Ela aproximou-se, fez-lhe uma festa no cabelo, olhou-o com dissimulada ternura, e disse-lhe:
- Olha, querido, tem calma, um dia destes voltamos a cruzar-nos e aí vais perceber, okey?
- Uma ova é que vou perceber, eu quero perceber é já, IMEDIATAMENTE! Senão sou eu que te abandono, entendes? E nem se apercebeu do ridículo do que acabara de dizer...
Mas ela já tinha virado costas, com um encolher de ombros, tão rapidamente que, em segundos, se perdia na linha do horizonte, reduzida ao tamanho dum lápis.
Não é que Francisco estivesse verdadeiramente apaixonado por Rita, a rotina de dois anos conduzira as coisas ao estado a que costuma conduzir, mas, que diabo, tinha a vida organizada, partilhava casa com ela, dividiam as despesas e nem sequer estava em fase de atracção, muito menos fatal, por qualquer outra.
Por isso e, sobretudo, por ter sido abandonado, para cúmulo, sem saber porquê, ficou completamente de rastos. Sentiu-se traído, humilhado, feito parvo e, o pior, gozado. Sim, ela só podia ter andado a gozar com ele. Aquele tempo todo. Grande cabra, tinha-se era pirado com outro.
Naquele dia 23 de Junho de 2013, Francisco ainda pensava em Rita - de quem não tinha chegado a receber nenhum SMS -, não tanto por sentir a sua falta, mas por se sentir sufocado pelo enigma que ela criara. Afinal, com quem teria ela partido, para onde, porquê, interrogava-se. E não diminuíra nele a ânsia de retaliação, que, aliás, o fazia lançar um olhar desconfiado, agressivo, até, sobre as mulheres, particularmente, as que lhe agradavam.
Todavia, aquele ensurdecedor calor era, de momento, a prioridade do seu desconforto.
Arrastava-se, assim, em direcção a casa, onde pensava mergulhar numa banheira de água fria durante tanto tempo quanto o necessário para refrescar o corpo e esfriar a mente.

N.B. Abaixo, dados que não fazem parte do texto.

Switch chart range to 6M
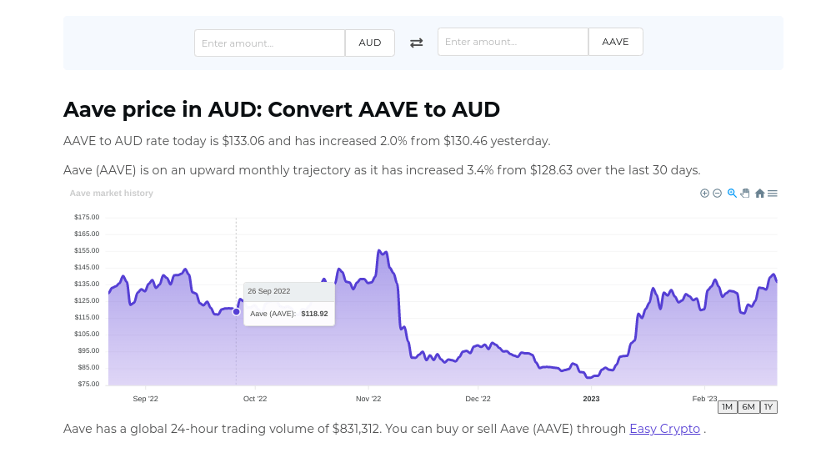The image size is (836, 453). coord(748,407)
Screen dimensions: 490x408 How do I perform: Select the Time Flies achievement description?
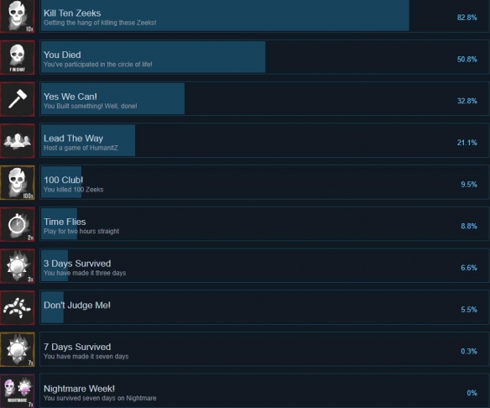[81, 232]
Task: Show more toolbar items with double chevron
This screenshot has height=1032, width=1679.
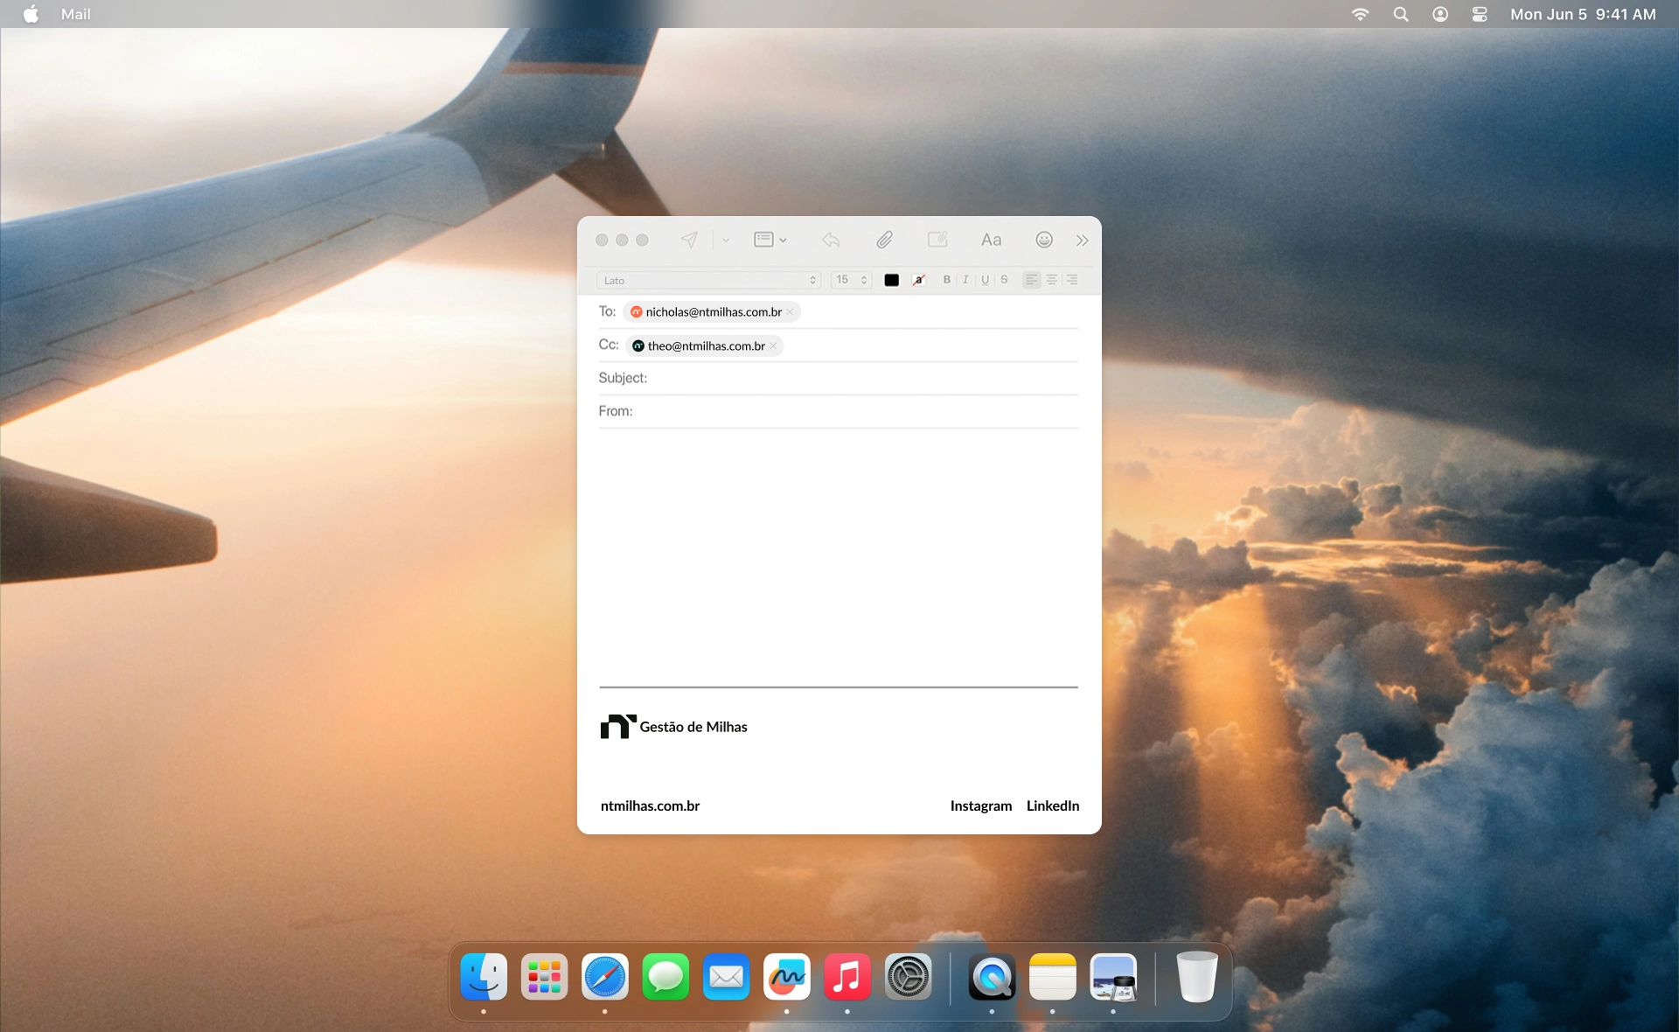Action: (1082, 241)
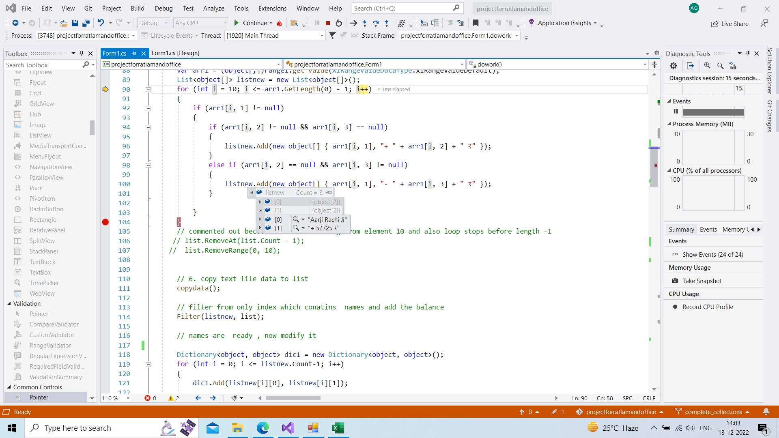Image resolution: width=779 pixels, height=438 pixels.
Task: Apply changes using the Hot Reload flame icon
Action: pyautogui.click(x=280, y=23)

Ao passar por um estação do comboio suburbano, cabisbaixo como seguia, fixou a atenção no chão, atraído por um objecto negro, de formato rectangular, que, uma vez nas suas mãos, se revelou ser um caderno Moleskine, formato A5, papel liso, que se apressou a folhear, deparando com uns interessantes desenhos duma tal Rita e a inscrição do nome Janete, tendo concluído que se tratava de pertença desta, quem quer que ela fosse, ou de alguém que dela gostava muito.
Todavia, o que mais o intrigou foi a seguinte citação: O desespero tem suas formas próprias de trazer a calma.

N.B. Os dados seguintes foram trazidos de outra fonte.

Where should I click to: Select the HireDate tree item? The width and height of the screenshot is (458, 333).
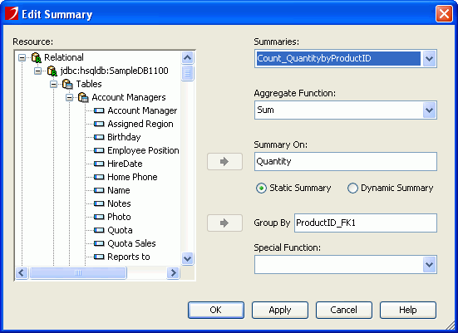coord(125,164)
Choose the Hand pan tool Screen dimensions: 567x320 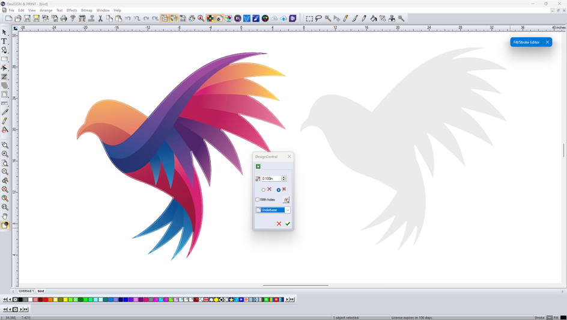point(5,216)
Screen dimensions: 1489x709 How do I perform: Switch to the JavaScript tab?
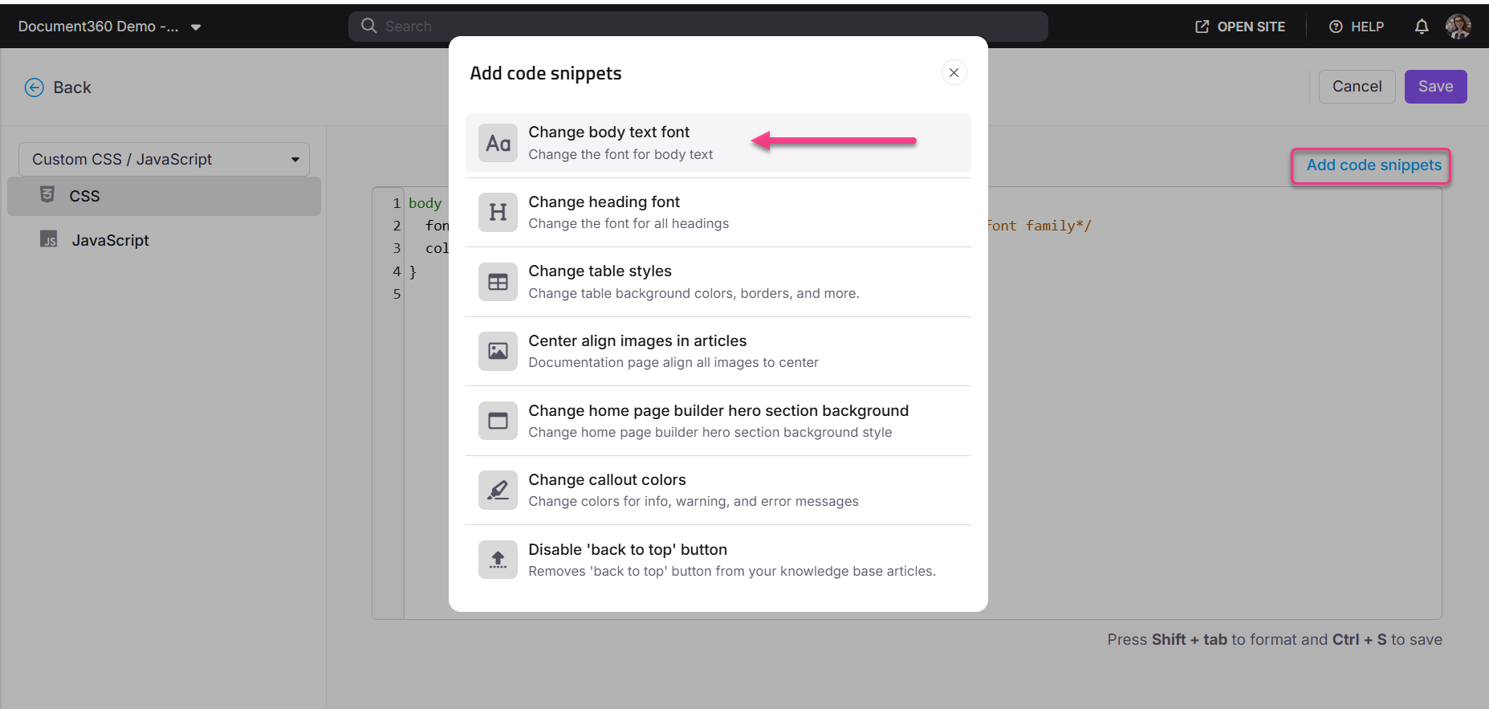pos(110,240)
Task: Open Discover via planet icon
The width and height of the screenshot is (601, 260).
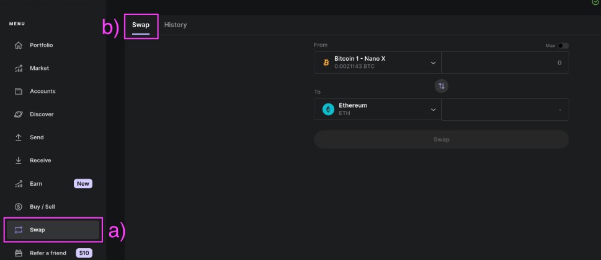Action: (x=19, y=115)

Quem seria Janete, Rita e o(a) dono(a) do caderno? E o autor da inscrição?
Como que fustigado por uma onda de adrenalina, Francisco endireitou-se, estugou o passo e dirigiu-se a casa, numa urgência súbita de desvendar o enigma do Moleskine.

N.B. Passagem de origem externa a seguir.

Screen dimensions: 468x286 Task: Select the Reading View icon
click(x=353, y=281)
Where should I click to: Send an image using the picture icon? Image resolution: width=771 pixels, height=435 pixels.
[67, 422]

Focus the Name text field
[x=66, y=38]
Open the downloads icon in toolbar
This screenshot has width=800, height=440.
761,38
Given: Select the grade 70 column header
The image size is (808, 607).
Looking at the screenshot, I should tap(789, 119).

Adiando o mergulho na banheira, dirigiu-se ao PC, ligou-se à rede e, rapidamente, descobriu, via Google, que a citação era, nada mais, nada menos, que do Conde Drácula(de Bram Stoker).
De posse deste novo e intrigante elemento, publicou o anúncio do achamento na página de Facebook dum grupo fechado, de arte, a que pertencia, com o intuito de encontrar o(a) dono(a) do Moleskine.
Só de seguida se enfiou na banheira, após ter deixado a roupa espalhada pelo chão da casa de banho.
Tinha, agora, coisas novas em que pensar e mais um enigma a deslindar, por sinal, bem mais apelativo do que o do desaparecimento de Rita.